What the exercise asks » Down to the last line, print the data that follows exactly, without its pictures.

Dataset extract »

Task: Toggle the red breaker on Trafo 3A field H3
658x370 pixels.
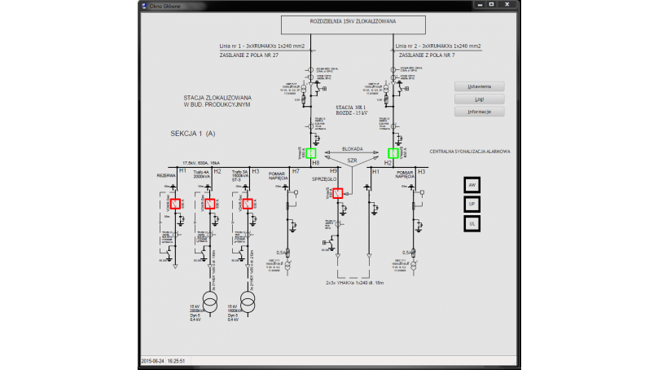Action: [248, 204]
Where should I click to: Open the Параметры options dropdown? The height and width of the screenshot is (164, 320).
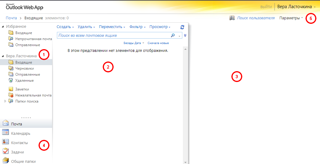pyautogui.click(x=291, y=18)
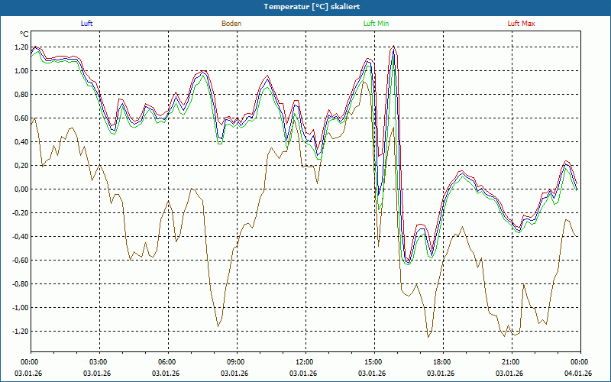Click the 18:00 time axis label
This screenshot has height=382, width=611.
point(442,362)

The answer »
Task: Toggle the red breaker on Trafo 3A field H3
658x370 pixels.
Action: [248, 204]
Where should I click to: Open the Параметры options dropdown? The height and width of the screenshot is (164, 320).
pyautogui.click(x=291, y=18)
Click the 18:00 time axis label
This screenshot has height=382, width=611.
point(442,362)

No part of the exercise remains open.